Activation of Neutrophil Extracellular Trap Formation in Patients with Heart Failure and a Preserved Ejection Fraction

Introduction Pathophysiological differences between heart failure (HF) with preserved ejection fraction (HFpEF) and HF with reduced ejection fraction (HFrEF) remain poorly understood. Therefore, we performed pathway analyses from whole-blood transcriptomics to distinguish HFpEF from HFrEF. Methods and Results Lexogen's QuantSeq was used to carry out whole-blood transcriptomics in 500 patients with HF (HFpEF n = 250, HFrEF n = 250).
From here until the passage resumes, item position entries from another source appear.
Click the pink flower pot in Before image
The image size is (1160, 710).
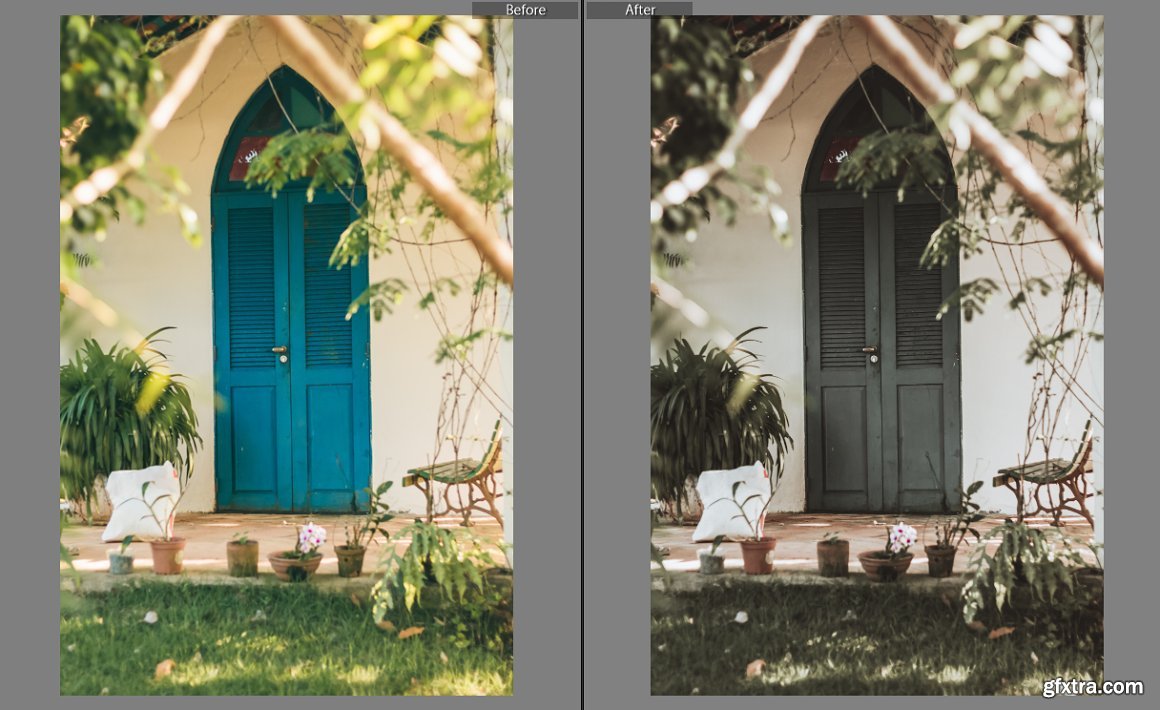click(x=297, y=562)
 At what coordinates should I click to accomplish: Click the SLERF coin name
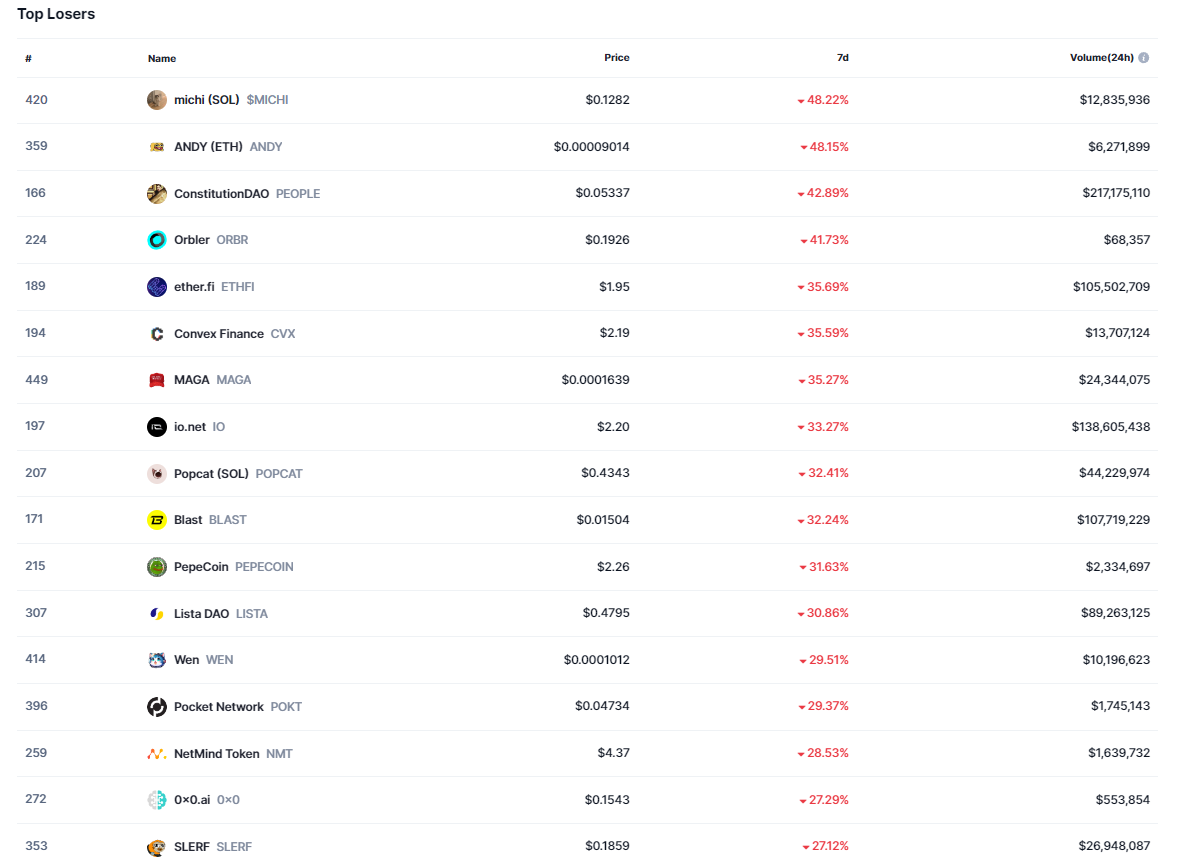[x=192, y=847]
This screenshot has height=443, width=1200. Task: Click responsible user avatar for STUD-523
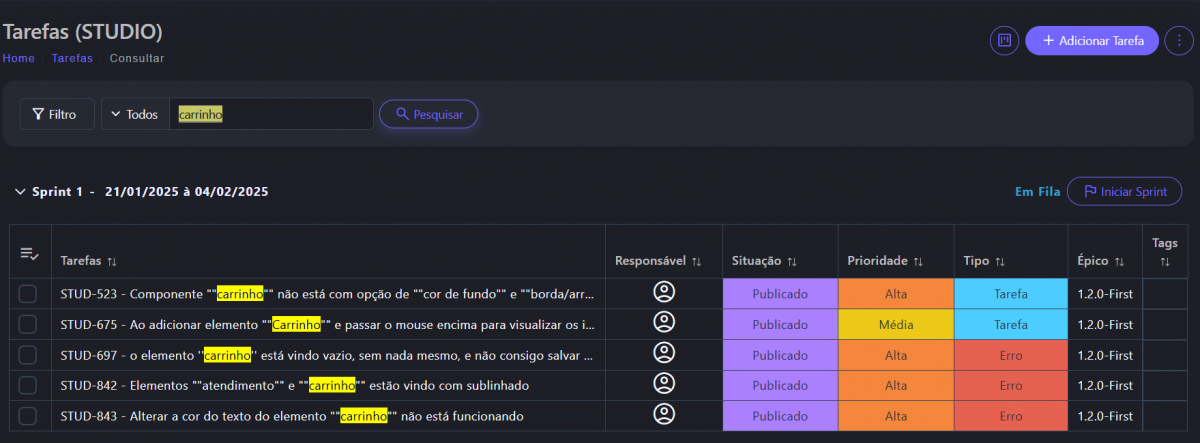point(664,293)
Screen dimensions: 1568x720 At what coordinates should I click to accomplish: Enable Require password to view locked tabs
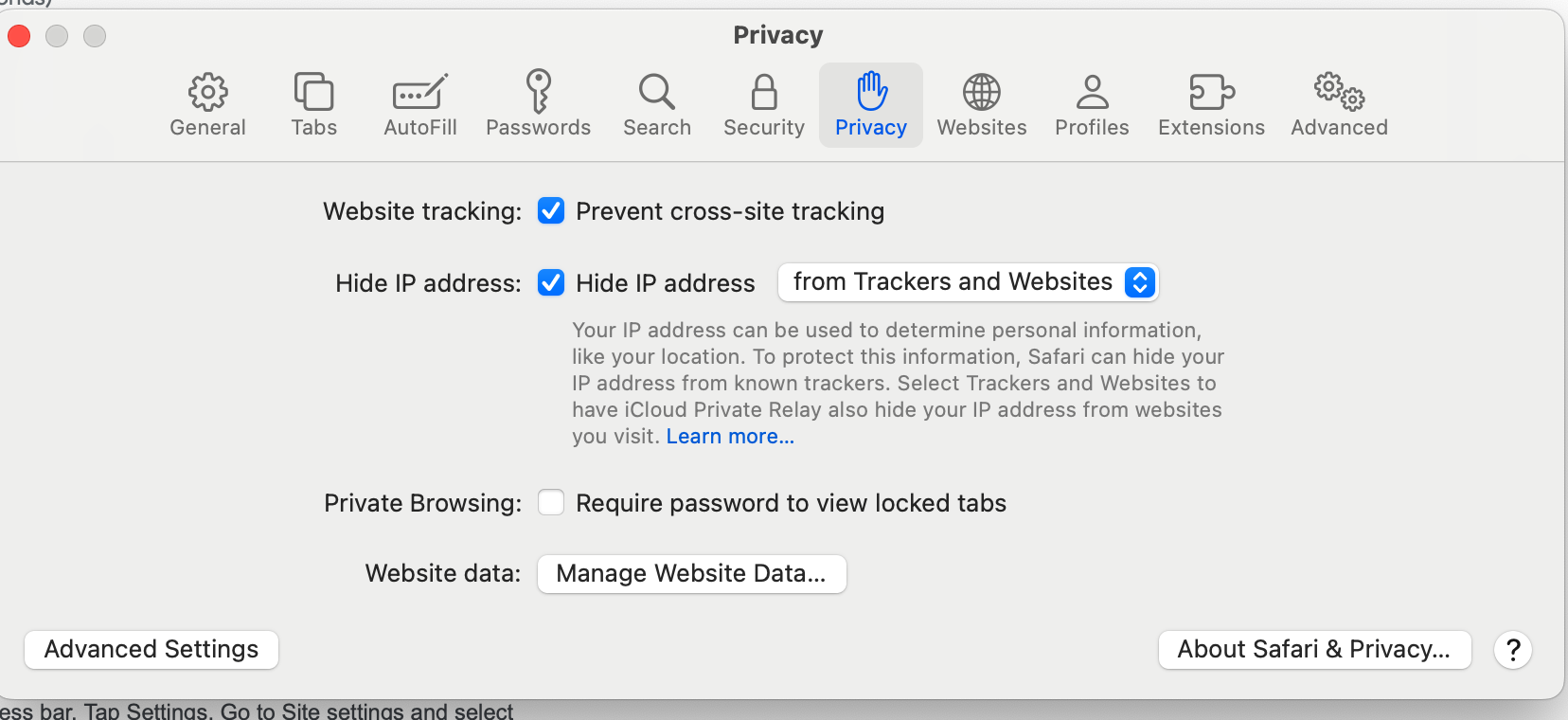click(551, 502)
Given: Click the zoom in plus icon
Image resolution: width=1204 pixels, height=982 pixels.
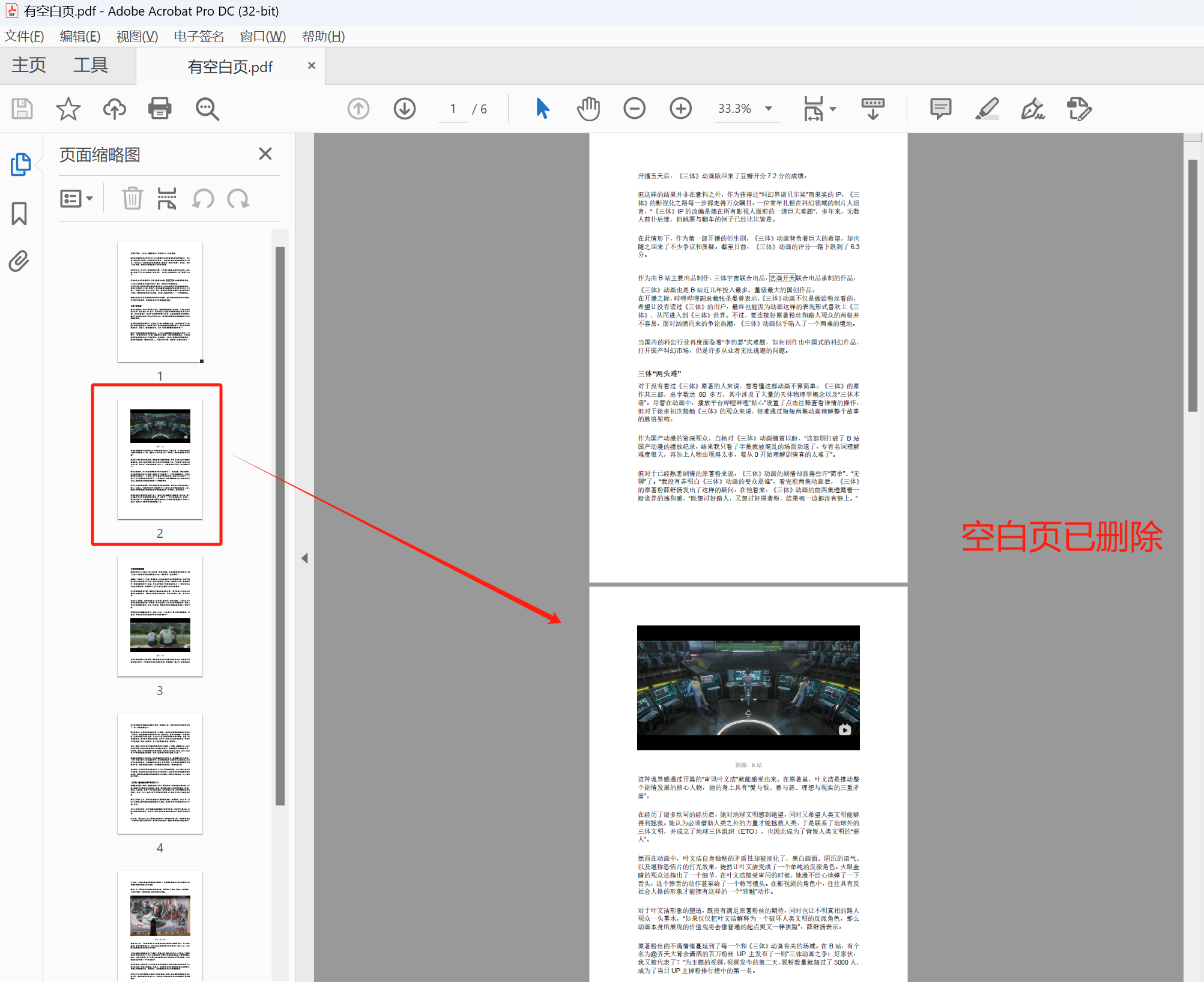Looking at the screenshot, I should pyautogui.click(x=680, y=109).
Differential gene expression analysis was performed on all protein-coding genes that met a predefined minimum expression level. Kyoto Encyclopedia of Genes and Genomes and Gene Ontology over-representation analysis was utilized to identify upregulated and downregulated biological pathways. The findings were validated in an independent cohort of 727 patients with HF. Out of 7672 protein-coding transcripts, 217 were upregulated and 110 were downregulated in patients with HFpEF compared with HFrEF. The 3 most significantly upregulated genes were neutrophil-expressed elastase, defensin alpha 4, and pro-platelet basic protein. The 3 most significantly downregulated genes were lymphotoxin beta, bridging integrator 1, and V-set pre-B cell surrogate light chain 3. Translation of differentially expressed genes into biological pathways demonstrated that the most significantly activated KEGG pathway in HFpEF was neutrophil extracellular trap formation. Discussion Transcriptomics analyses suggest activation of neutrophil extracellular trap formation pathways in patients with HFpEF. This pathway is associated with endothelial and coronary microvascular dysfunction and might be a target for future drug development in patients with HFpEF.